The Draft prohibits certain words and expressions from being used in the name of health food, including but not limited to:

  • false expressions, for example, using “natural” on health food that is made of synthetic ingredients;
  • exaggerated words, for example, “highly effective” or “wonder effect”;
  • absolute words, for example, "No.1" or “top-class”;
  • express or implied expressions of disease treatment functions, for example, “prescription”, “doctor” or “anti-inflammatory”;
  • the name of a person or a place;
  • names of human tissues, cells or organs, for example, “brain” or “eye”; and
  • any alphabet or Arabic number, except for those contained in trade marks or ingredients (for example, vitamin B1).

To read the full text of the Draft (in Chinese only), please click here.

Direct ADR reporting for marketing authorisation holders, 30 September

The NMPA published the Circular on the Direct Adverse Drug Reaction ("ADR") Reporting for Drug Marketing Authorisation Holders ("Circular") on 30 September 2018. The Circular will take effect on 1 January 2019.

Being responsible for drug safety, the MAH should establish an effective internal governance system to ensure that ADR is directly reported to the competent authority in a timely manner. In the event that the MAH entrusts a third-party agent to supervise and report ADR, the relevant legal liability should still be assumed by the MAH. The MAH for any imported drugs must appoint a representative office or legal person within the PRC to undertake the supervision, evaluation and risk control concerning the ADR for such imported drugs.

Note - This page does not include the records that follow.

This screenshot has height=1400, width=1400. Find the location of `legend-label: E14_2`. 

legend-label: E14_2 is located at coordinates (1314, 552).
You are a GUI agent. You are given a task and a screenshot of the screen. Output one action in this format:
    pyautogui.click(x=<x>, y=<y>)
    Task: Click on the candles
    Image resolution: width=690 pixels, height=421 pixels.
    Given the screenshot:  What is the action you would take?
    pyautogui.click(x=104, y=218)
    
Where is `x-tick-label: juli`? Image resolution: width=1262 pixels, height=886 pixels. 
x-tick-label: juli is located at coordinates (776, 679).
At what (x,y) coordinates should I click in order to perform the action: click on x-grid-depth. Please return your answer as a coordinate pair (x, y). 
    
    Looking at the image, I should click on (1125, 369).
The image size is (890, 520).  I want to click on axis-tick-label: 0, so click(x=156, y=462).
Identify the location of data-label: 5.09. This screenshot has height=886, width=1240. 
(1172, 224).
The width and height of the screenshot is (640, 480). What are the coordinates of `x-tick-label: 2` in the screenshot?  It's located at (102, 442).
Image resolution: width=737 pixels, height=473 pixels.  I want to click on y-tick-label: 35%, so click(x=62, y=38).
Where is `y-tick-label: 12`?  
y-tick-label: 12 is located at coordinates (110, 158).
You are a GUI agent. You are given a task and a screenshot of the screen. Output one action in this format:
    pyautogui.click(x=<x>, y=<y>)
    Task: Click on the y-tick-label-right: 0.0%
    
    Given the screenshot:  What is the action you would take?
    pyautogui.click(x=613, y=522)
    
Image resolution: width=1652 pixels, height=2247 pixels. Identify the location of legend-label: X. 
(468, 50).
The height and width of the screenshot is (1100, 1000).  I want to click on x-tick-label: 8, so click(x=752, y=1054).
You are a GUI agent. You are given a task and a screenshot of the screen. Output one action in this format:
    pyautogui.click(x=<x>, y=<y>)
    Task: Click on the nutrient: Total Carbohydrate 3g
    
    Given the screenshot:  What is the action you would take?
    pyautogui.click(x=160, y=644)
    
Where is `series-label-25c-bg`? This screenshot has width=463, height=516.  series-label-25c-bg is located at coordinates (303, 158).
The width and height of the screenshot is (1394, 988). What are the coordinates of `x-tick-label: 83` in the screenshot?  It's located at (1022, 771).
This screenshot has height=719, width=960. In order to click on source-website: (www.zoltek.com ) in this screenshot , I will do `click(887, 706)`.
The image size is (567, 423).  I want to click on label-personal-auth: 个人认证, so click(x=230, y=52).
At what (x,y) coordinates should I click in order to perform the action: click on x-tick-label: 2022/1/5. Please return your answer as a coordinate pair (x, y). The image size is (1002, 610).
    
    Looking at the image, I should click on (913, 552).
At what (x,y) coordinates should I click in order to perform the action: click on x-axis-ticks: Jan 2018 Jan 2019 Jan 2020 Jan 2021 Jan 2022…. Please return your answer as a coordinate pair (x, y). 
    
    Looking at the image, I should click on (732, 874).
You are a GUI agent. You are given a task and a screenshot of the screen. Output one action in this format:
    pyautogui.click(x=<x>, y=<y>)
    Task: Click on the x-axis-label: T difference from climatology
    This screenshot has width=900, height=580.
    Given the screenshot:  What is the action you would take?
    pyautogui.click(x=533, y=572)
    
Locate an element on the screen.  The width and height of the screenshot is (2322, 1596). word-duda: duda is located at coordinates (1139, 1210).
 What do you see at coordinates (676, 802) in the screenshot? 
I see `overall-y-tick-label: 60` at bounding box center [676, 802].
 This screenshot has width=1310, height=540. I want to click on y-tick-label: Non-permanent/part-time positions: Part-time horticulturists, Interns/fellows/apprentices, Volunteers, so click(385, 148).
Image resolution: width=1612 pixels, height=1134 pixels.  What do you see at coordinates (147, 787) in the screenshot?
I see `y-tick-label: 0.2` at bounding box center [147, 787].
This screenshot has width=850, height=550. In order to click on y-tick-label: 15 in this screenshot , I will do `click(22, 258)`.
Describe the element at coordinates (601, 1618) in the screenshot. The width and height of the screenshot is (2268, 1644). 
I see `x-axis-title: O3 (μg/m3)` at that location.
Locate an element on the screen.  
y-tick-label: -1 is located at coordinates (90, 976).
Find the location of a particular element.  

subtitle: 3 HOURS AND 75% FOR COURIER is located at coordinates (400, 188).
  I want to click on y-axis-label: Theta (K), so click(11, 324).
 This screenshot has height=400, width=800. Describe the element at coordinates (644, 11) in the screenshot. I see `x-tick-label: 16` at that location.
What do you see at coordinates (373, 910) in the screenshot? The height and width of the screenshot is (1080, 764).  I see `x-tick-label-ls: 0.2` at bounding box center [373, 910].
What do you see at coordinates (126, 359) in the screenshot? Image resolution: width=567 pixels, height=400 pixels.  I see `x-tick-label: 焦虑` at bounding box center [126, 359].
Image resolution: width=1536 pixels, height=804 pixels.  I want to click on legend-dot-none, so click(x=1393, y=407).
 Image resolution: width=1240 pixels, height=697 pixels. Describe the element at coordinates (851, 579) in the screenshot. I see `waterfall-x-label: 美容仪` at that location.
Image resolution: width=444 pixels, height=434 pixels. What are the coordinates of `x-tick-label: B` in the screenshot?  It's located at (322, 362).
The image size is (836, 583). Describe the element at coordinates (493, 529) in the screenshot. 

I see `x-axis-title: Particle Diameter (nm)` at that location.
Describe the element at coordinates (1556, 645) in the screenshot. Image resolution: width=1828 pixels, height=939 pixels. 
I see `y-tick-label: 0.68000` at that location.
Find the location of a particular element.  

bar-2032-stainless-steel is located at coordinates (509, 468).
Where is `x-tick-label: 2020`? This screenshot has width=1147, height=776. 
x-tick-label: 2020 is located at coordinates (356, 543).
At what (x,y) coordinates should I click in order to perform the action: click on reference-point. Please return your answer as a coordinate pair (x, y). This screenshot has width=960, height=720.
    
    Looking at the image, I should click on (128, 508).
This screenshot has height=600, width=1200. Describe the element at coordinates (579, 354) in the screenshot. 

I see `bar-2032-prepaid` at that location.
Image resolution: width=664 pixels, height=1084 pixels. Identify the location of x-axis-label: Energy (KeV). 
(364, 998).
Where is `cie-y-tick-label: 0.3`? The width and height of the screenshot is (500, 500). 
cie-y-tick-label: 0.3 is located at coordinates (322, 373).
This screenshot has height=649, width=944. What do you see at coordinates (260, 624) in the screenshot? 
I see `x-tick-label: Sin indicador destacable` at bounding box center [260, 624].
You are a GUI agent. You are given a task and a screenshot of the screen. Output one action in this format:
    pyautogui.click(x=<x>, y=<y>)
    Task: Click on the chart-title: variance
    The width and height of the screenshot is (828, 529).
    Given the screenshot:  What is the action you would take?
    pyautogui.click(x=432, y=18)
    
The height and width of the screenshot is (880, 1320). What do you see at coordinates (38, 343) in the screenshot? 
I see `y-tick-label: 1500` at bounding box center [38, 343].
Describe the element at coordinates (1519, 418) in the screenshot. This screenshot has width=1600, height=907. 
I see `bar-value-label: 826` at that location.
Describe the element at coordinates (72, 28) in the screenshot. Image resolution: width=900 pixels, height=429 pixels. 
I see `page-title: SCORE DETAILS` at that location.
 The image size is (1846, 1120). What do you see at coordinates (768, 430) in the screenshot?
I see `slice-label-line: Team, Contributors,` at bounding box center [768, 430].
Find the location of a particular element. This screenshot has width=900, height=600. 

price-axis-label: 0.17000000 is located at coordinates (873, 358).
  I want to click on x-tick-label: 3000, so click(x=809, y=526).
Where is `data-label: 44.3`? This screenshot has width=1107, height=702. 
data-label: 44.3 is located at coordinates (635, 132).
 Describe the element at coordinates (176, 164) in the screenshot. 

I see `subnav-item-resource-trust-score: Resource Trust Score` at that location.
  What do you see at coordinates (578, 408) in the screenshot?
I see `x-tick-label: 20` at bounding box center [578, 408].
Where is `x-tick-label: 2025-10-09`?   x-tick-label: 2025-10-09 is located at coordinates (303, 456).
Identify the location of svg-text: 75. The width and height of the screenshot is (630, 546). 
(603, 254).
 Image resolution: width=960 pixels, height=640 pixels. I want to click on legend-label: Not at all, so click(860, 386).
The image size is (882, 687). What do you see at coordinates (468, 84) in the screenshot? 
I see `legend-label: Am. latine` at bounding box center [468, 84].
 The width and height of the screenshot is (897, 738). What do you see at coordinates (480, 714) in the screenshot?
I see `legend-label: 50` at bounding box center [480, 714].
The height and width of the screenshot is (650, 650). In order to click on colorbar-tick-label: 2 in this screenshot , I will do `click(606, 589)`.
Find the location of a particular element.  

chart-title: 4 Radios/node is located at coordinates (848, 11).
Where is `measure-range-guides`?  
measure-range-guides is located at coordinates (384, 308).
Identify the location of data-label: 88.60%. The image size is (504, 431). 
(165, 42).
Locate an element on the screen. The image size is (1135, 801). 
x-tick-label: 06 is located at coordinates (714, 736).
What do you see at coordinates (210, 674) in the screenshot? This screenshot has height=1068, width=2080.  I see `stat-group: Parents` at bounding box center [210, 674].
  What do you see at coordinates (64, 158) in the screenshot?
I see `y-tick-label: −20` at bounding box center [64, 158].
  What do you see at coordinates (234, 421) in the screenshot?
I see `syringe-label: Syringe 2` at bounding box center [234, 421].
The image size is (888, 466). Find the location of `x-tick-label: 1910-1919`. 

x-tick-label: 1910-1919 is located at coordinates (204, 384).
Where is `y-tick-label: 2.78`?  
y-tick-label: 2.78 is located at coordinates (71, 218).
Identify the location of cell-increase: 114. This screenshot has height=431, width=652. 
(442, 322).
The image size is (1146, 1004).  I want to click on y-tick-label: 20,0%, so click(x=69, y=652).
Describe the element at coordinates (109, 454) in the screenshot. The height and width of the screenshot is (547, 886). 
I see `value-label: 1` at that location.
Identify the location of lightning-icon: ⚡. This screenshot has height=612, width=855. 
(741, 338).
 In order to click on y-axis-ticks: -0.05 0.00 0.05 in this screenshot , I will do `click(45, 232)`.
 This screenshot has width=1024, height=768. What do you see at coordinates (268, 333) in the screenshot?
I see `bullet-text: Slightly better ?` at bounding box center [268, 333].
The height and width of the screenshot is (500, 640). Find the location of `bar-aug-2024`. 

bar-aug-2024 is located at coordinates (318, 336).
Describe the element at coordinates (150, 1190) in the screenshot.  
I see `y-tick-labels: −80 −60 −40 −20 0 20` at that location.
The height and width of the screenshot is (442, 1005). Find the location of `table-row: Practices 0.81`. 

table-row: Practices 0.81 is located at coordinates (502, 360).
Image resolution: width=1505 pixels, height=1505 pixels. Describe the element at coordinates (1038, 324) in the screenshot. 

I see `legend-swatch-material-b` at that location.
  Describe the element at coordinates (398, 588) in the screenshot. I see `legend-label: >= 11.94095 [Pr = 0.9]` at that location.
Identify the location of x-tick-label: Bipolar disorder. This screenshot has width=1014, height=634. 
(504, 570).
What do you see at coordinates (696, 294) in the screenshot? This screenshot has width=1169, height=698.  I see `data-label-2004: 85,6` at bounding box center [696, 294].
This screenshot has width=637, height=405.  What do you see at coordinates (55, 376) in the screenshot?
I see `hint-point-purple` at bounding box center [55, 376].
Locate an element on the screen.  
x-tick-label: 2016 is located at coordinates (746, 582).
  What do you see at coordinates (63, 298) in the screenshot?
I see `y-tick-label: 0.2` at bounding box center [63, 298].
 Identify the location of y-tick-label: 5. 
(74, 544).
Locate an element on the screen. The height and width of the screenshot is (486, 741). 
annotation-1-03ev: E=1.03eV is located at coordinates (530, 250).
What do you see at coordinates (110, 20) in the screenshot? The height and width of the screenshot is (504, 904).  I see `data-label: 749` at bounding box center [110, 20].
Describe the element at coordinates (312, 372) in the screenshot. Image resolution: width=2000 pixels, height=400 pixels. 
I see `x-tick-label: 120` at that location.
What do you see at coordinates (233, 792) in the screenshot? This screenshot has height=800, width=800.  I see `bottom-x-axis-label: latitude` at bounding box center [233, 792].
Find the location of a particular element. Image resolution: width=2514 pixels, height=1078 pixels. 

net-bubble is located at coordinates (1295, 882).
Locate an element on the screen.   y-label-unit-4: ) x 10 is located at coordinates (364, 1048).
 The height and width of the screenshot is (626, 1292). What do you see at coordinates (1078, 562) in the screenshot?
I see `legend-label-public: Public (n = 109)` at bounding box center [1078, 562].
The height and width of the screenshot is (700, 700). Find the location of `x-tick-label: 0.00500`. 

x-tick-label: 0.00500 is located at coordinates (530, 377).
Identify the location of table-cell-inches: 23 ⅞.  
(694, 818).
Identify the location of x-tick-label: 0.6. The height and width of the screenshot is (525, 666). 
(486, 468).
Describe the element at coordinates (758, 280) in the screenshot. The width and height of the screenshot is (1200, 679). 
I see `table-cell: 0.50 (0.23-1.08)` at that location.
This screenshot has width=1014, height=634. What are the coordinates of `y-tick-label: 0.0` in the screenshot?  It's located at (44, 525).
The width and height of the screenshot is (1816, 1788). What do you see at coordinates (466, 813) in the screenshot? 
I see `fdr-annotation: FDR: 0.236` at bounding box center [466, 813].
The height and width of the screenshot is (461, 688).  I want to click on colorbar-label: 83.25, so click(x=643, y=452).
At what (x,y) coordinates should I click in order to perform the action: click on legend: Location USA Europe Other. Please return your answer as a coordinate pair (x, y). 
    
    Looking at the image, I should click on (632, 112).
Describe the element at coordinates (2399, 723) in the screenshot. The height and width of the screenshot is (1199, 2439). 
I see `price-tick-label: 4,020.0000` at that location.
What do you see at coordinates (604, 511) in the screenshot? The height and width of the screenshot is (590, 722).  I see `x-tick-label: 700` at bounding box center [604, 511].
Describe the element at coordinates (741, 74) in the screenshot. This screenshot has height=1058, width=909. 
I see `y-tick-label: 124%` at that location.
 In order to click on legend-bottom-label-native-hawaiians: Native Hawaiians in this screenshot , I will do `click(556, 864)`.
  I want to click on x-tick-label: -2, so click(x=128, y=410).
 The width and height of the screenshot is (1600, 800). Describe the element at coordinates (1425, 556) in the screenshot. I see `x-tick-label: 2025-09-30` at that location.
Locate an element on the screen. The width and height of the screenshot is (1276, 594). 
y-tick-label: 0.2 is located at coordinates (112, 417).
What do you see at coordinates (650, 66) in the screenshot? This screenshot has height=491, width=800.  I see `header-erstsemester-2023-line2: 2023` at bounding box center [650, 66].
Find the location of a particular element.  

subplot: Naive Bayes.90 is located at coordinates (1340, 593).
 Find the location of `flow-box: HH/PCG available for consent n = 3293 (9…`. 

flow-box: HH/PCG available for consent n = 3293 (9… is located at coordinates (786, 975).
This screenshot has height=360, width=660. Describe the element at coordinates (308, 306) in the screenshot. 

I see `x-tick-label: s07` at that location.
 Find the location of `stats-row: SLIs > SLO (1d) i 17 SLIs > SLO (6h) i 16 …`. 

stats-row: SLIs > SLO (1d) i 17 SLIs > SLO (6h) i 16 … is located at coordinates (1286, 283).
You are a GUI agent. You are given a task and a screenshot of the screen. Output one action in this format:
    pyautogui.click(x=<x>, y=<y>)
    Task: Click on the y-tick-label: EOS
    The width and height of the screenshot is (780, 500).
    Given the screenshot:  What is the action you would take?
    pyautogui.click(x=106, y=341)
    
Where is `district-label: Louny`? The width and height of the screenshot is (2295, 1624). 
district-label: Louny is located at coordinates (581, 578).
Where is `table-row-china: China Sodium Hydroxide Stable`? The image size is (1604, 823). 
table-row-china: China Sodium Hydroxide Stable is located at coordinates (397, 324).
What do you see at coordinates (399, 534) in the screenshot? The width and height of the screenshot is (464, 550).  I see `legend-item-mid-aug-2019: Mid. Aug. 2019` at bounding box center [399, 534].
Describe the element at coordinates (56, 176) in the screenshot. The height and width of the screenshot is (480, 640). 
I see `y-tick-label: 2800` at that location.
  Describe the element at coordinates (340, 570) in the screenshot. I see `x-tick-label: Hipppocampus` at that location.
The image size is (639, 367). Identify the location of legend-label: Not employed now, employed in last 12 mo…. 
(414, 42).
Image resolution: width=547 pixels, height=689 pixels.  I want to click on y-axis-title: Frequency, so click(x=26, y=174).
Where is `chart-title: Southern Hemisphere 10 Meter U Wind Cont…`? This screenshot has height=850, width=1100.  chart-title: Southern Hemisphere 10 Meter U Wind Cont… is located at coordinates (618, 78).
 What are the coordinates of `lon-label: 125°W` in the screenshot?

The MAH should actively collect the ADR information through various approaches. If any ADR is noticed or known, the MAH must report it within below time period:

ADR Type

Reporting within

ADR within PRC

Serious ADR

15 days

ADR of death or multiple patients

Immediately

Others

30 days

ADR outside PRC

Serious ADR

15 days

Others

Regular report

In the event that an ADR causes death, the MAH should also submit an investigation report to the relevant provincial-level ADR administration authority.

The scope of reporting is broad. Any suspicious adverse reactions and any adverse reactions that may possibly result from the use of the related drug must be reported, including ADR caused by drug quality, overdose, off-label use and contraindications, among others.

Medical institutions may report to the MAH directly. Drug distribution companies must also report directly to the MAH. The MAH should analyse the collected ADR data and submit an annual report before 31 March every year to the provincial-level ADR administration, covering the operation of the internal ADR supervision system, risk control and post-market research during the previous year, amongst other matters.

The Circular also prescribes the liabilities of MAH for non-compliance, including but not limited to a sale suspension, warning, fine, and the revocation of drug approval.